Curitiba - A folha de pagamento do governo estadual continua sendo a principal preocupação da administração pública, na avaliação do secretário de Estado da Fazenda, Luiz Carlos Hauly, que ontem esteve na Assembleia Legislativa (AL) do Paraná para fazer a periódica prestação de contas do Estado, desta vez relativa ao terceiro quadrimestre de 2011. Apesar de estar com a situação financeira ''equilibrada'', de acordo com Hauly, o aumento na folha de pessoal preocupa.
Isso porque houve um crescimento de 19,8% de despesas com a folha, em decorrência do pagamento de perdas históricas e do reenquadramento promovido em categorias como a dos professores e dos profissionais de saúde, além das contratações na área da segurança pública. ''Fechamos o ano equilibrados, pagamos todas as contas, conseguimos honrar os compromissos, inclusive os que herdamos. A nossa folha de pagamento já está em 62,6% do total da receita líquida do Estado e a lei (de Responsabilidade Fiscal) fala em 60%, então passamos do limite, mas estamos trabalhando, vamos aumentar a receita, fazer com que o Estado tenha melhores condições'', resumiu.
Não deve haver corte de pessoal, segundo o secretário, mas os aumentos salariais não devem ser os pretendidos pelas categorias de trabalhadores. ''Aumento será dado, mas dentro da capacidade do Estado, não pode ser muito nem pouco, mas tem que ser dado. Nós honraremos os compromissos, mas não podemos fazer nenhum exagero'', disse.
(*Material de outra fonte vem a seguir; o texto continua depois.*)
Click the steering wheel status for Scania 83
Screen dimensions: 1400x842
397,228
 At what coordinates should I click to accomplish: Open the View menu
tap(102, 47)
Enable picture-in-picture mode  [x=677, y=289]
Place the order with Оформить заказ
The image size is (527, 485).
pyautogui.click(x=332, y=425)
Houve questionamentos e dúvidas dos deputados da base oposicionista em relação ao diagnóstico apresentado, principalmente dos petistas Luciana Rafagnin e Professor Lemos e, por terem recebido o relatório pouco tempo antes da sessão, os parlamentares cobraram que as próximas prestações de contas sejam enviadas antes para dar tempo hábil a todos analisarem e estudarem detalhadamente os números apresentados, para que todas as dúvidas e possíveis divergências sejam sanadas.
Investimentos no interior
Questionado sobre a possibilidade de aumento dos investimentos no interior do Estado, Hauly afirmou que o governo está disposto a discutir pontualmente, de empresa por empresa, ou com um setor inteiro, a viabilidade de incentivos fiscais. A oposição critica o governo pela concentração de investimentos e novas empresas na região de Curitiba e dos Campos Gerais. ''As empresas que quiserem ir para o interior terão incentivos, mas precisa-se preponderar que estamos no início dos investimentos. Na minha maneira de ver, o 'Paraná Competitivo' ainda trará mais investimentos no interior do que na capital e na Região Metropolitana'', avalia.